Two concerns were raised during that discussion that led to my withdrawing the nested import proposal until I could find satisfactory solutions:

  1. It was unclear when (or if) module source code should be obtained, since it's too late to start asynchronous network activity at the moment when the import declaration is first evaluated.

  2. Synchronous import declarations seemed at odds with a future in which module evaluation may be asynchronous, thanks to the possibility of top-level await.

Since I first presented that proposal, I've become convinced that the answer to the first objection is that the runtime should make no special effort to fetch the code for modules imported in nested contexts. It's simply the responsibility of the programmer to use a bundling tool that ensure the code is synchronously available.

I do not have a perfect solution for the second objection, other than to throw if a nested import declaration tries to import an asynchronous module, which should encourage the programmer to hoist the import declaration to the top level, or use dynamic import().

While I could argue that these solutions are good enough to justify reviving the nested import proposal, the truth is that dynamic import() solves both problems already, and has much more momentum as an ECMAScript proposal.

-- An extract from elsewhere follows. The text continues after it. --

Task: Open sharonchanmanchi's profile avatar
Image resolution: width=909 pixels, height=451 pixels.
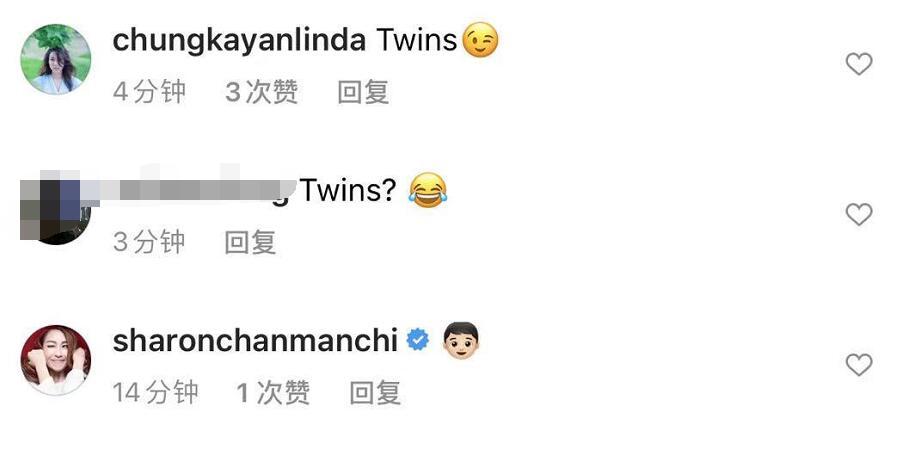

My one remaining regret is the loss of live bindings when using dynamic import() and destructuring together. In addition to its other benefits, referential destructuring solves exactly this problem, and so I would be happy to withdraw the nested import proposal permanently if referential destructuring gains traction with the committee.

Relationship to Babel

If referential destructuring was already part of ECMAScript when Babel implemented their ES2016-to-CommonJS modules transform, then the & syntax would have made a very convenient compilation target.

Instead of transpiling

import { a, b as c } from "./module"
console.log(a, c);

to

var _module = require("./module");
console.log(_module.a, _module.b);

Babel could simply generate

const { &a, &b: c } = require("./module");
console.log(a, c);

and then transpile the referential destructuring syntax using subsequent compiler plugins.

Put another way, if the referential destructuring proposal makes progress, Babel should consider adding support for & syntax to their destructuring transform, which would allow the CommonJS modules transform to be significantly simplified.

Relationship to Reify

I maintain another compiler for ECMAScript module syntax, called Reify, which Meteor uses via this Babel plugin. Disclosure: I'm also the lead maintainer of Meteor.

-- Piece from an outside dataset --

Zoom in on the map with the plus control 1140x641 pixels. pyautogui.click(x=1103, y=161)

One of Reify's claimed benefits is that it simulates live bindings better than the default Babel transform:

import a, { b, c as d } from "./module";

becomes

// Local symbols are declared as ordinary variables.
let a, b, d;
module.watch(require("./module"), {
  // The keys of this object literal are the names of exported symbols.
  // The values are setter functions that take new values and update the
  // local variables.
  default(value) { a = value; },
  b(value) { b = value; },
  c(value) { d = value; },
});

Whenever ./module exports a new value for default, b, or c, the callback function associated with that export will be called to update the local variable. No references need to be rewritten, since the simulated live bindings are just local variables, and those local variables are easier to inspect in a debugger.

However, if referential destructuring was available, the generated code could be vastly simpler:

const { &default: a, &b, &c: d } = module.watch(require("./module"));

This is beginning to look a lot like the code that Babel would generate. So much so, I'm not sure the Reify compiler should continue to exist as an alternative tool. And that's a good thing.

Non-goals of this proposal

No references to identifiers

In contrast to languages like C++, this proposal does not allow for references from one identifier to another:

const &ref = someOtherVariable; // not allowed

Instead, just refer to someOtherVariable.

No reference parameters

In languages like C++ and Scala, it's possible for a function to mutate the caller's copy of a variable passed as an argument to the function. This can be surprising if you aren't paying close attention to the signature and implementation of the function.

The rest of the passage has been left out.